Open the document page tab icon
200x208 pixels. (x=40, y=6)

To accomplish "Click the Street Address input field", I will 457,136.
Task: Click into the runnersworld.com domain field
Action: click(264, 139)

+ + + + + + +

▶ _What this task involves_: Reproduce every line of the records above verbatim, with no changes.

▶ _Written solution_:
Open the document page tab icon
200x208 pixels. (x=40, y=6)

To accomplish "Click the Street Address input field", I will 457,136.
Task: Click into the runnersworld.com domain field
Action: click(264, 139)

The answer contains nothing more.